Ein Eigengewächs mit hohen Ambitionen

Jan Altstätter ist ein ­Talent des RV Ehrendingen, das an die Spitze will. Am Pfingstmontag feiert der 14-Jährige Premiere im U17-Rennen.
Junior Jan Altstätter und Senioren-Europameister Felix Widmer. (Bild: is)

Vom Haus der Familie Altstätter am Haarwiesweg bis zum Hof Frei, wo sich Start und Ziel des Pfingstrennens befinden, sind es gut 400 Meter Luftlinie. Schon als Knirps nahm Jan Altstätter am Kinderrennen mit dem Mountainbike teil. «Wir fuhren einmal um das Erdbeerfeld herum», erinnert sich der heute 14-Jährige. In den letzten Jahren startete das Radsporttalent in den Schülerkategorien und stand bei drei von vier Rennen ganz oben auf dem Podest. Dieses Jahr darf Jan Altstätter zum ersten Mal in der Kategorie U17 mitfahren, wo nicht nur die Strecke mit 49 Kilometern viel länger ist: «Dort fährt man auf der Strasse und in einem grossen Feld», erklärt er. Doch er hofft, dass er seinen Heimvorteil ausspielen kann.

◆ **Anweisung A**
Tausche in allen Datensätzen unten „button“ gegen „link“ aus und gib sie sonst unverändert wieder. Die Bilder lässt du dabei weg.

◆ **Datensätze zur Aufgabe**
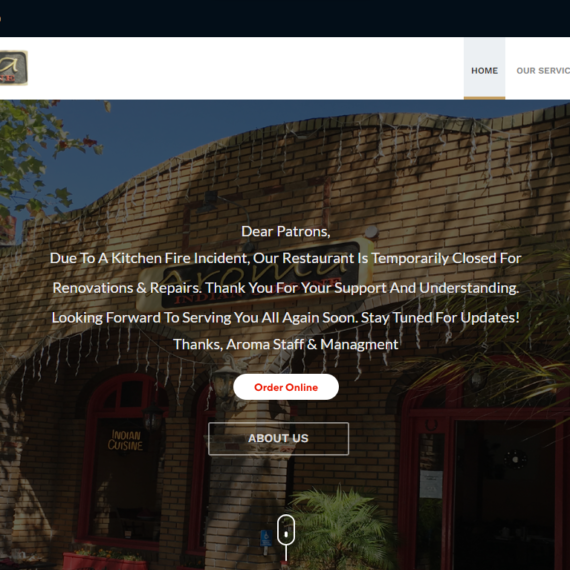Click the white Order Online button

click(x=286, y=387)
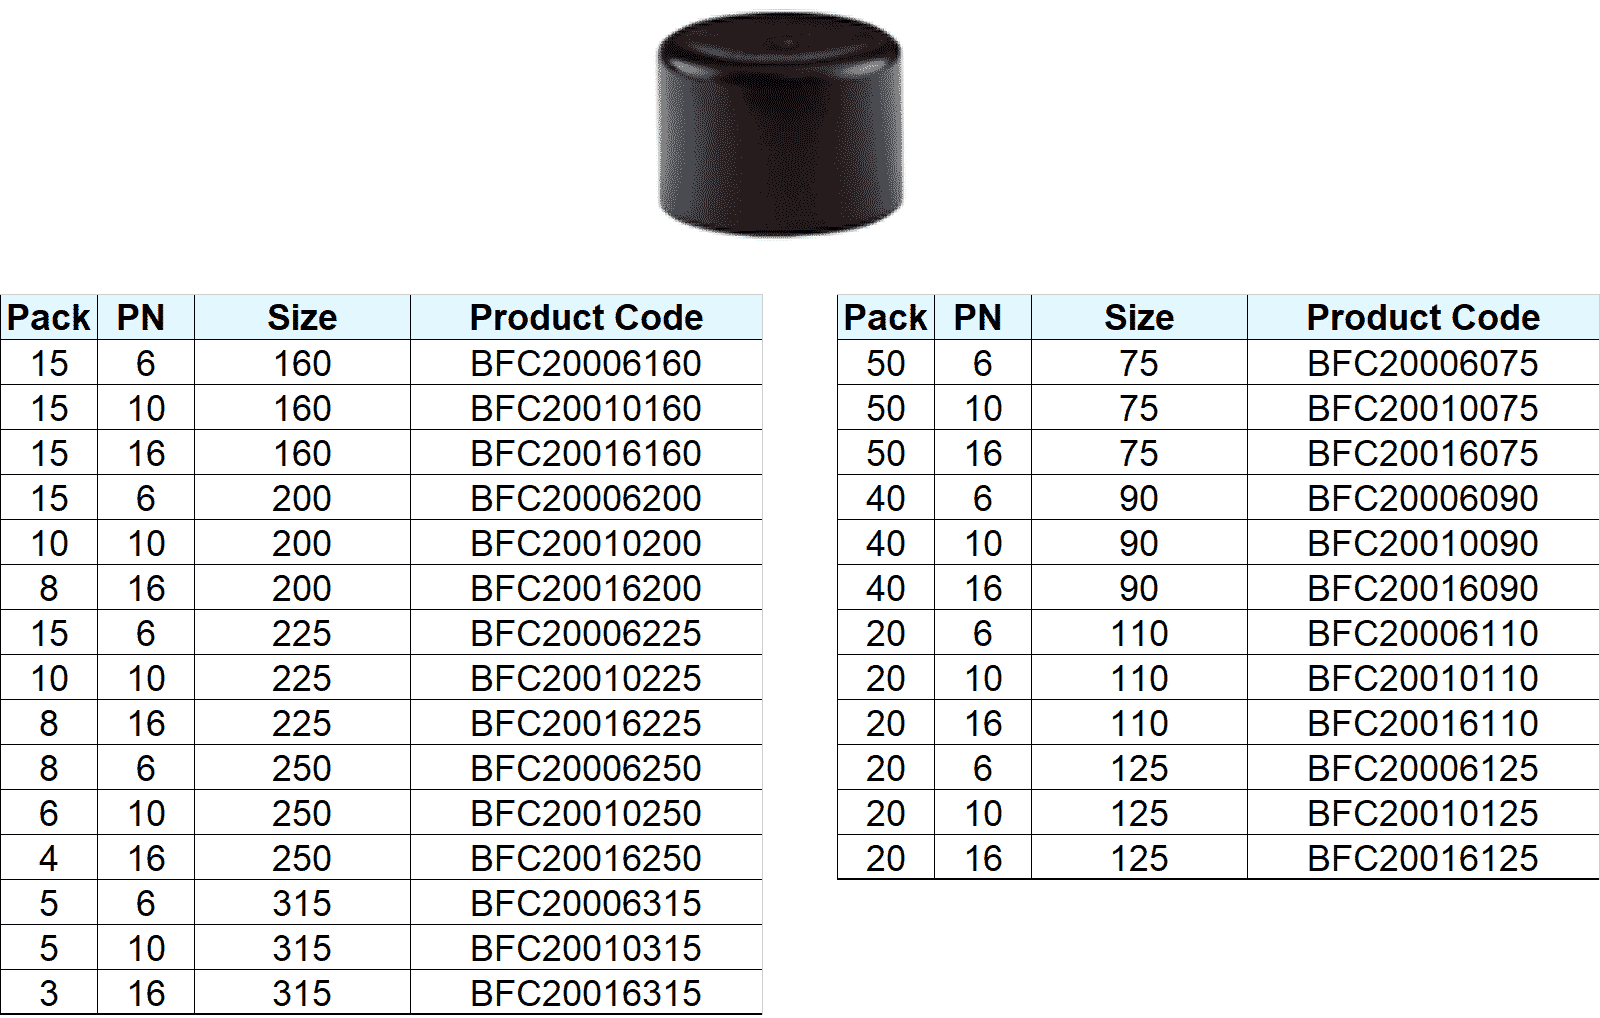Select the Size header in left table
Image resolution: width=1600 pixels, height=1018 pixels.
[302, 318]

◆ **Anweisung B**
Schreib den Text über den Radsportler Jan Altstätter von oben vollständig und unverändert ab.

◆ **Fertige Antwort A**
Click the white Order Online link

click(x=286, y=387)
Select the Size header in left table
Image resolution: width=1600 pixels, height=1018 pixels.
[302, 318]

◆ **Fertige Antwort B**
Ein Eigengewächs mit hohen Ambitionen

Jan Altstätter ist ein ­Talent des RV Ehrendingen, das an die Spitze will. Am Pfingstmontag feiert der 14-Jährige Premiere im U17-Rennen.
Junior Jan Altstätter und Senioren-Europameister Felix Widmer. (Bild: is)

Vom Haus der Familie Altstätter am Haarwiesweg bis zum Hof Frei, wo sich Start und Ziel des Pfingstrennens befinden, sind es gut 400 Meter Luftlinie. Schon als Knirps nahm Jan Altstätter am Kinderrennen mit dem Mountainbike teil. «Wir fuhren einmal um das Erdbeerfeld herum», erinnert sich der heute 14-Jährige. In den letzten Jahren startete das Radsporttalent in den Schülerkategorien und stand bei drei von vier Rennen ganz oben auf dem Podest. Dieses Jahr darf Jan Altstätter zum ersten Mal in der Kategorie U17 mitfahren, wo nicht nur die Strecke mit 49 Kilometern viel länger ist: «Dort fährt man auf der Strasse und in einem grossen Feld», erklärt er. Doch er hofft, dass er seinen Heimvorteil ausspielen kann.